Foi publicado neste mês um artigo de Matthew Wilson e Daniel
Bendor na edição on line da “Nature
Neuroscience” intitulado “Biasing the Content of Hippocampal Reply During Sleep”
(leia aqui o artigo). Os autores são, respectivamente, professor do Departamento
de Neurociências e pesquisador do Instituto de Aprendizagem e Memória do MIT
(Massachusetts Institute of Technology – EUA). No artigo descrevem o sucesso na
manipulação dos conteúdos de sonhos de um rato. Segundo eles, a descoberta
reforçaria a nossa compreensão de como a memória se consolida durante o sono,
produzindo a perspectiva da criação de uma espécie de “engenharia do sonho”.

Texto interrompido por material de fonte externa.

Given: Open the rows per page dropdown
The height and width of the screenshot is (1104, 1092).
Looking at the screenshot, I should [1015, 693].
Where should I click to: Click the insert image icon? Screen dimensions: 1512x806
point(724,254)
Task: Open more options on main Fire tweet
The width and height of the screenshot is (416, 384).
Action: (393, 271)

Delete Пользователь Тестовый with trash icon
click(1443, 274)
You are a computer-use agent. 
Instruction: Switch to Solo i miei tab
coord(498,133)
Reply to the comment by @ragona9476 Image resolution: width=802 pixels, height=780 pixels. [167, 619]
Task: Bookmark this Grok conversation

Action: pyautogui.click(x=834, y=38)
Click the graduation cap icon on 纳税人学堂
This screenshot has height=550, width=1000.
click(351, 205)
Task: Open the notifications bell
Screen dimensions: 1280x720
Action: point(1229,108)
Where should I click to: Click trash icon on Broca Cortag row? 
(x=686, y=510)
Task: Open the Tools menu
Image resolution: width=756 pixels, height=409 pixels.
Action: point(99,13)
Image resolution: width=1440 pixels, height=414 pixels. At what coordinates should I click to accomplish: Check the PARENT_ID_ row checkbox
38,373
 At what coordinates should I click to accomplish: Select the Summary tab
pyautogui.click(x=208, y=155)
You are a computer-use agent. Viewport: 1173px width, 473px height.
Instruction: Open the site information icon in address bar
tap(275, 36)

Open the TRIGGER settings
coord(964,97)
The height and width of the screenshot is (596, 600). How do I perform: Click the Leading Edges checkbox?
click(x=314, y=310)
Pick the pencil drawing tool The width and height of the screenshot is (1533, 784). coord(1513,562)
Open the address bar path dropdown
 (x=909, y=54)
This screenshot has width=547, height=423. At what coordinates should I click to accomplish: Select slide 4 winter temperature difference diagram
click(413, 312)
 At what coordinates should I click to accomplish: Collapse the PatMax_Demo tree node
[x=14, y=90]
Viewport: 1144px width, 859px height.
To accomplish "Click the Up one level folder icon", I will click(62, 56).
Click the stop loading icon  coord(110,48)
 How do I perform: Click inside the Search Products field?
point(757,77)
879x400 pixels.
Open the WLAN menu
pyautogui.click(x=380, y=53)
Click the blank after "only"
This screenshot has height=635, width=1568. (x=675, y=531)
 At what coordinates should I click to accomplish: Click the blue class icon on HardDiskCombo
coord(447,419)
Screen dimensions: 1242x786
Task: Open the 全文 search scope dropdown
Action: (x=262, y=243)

O cientista explorou a forma como o hipocampo do cérebro
codifica os eventos na memória. A equipe de Wilson e Bendor treinou um grupo de
ratos a percorrer um labirinto usando duas diferentes orientações sonoras, ao
mesmo tempo em que eram gravadas as atividades neurais. Mais tarde, quando os
ratos estavam dormindo, os pesquisadores registraram a mesma atividade neural
(os ratos sonhavam com as atividades no labirinto do dia anterior). Os mesmos
sinais sonoros de orientação foram tocados, quando os pesquisadores perceberam
algo interessante: os ratos sonhavam com a mesma seção do labirinto correspondente
ao sinal que era tocado.
Olhando para o futuro, os pesquisadores acreditam que este
exemplo simples de “engenharia sonho” poderia abrir a possibilidade de um
controle mais amplo do processamento da memória durante o sono - e até mesmo a
noção de que as memórias podem ser selecionadas ou reforçadas, bloqueadas ou
alteradas. Wilson e Bendor também apontaram para a possibilidade de se desenvolver
novas abordagens à aprendizagem e à terapia comportamental através de tipos
semelhantes de manipulação cognitiva.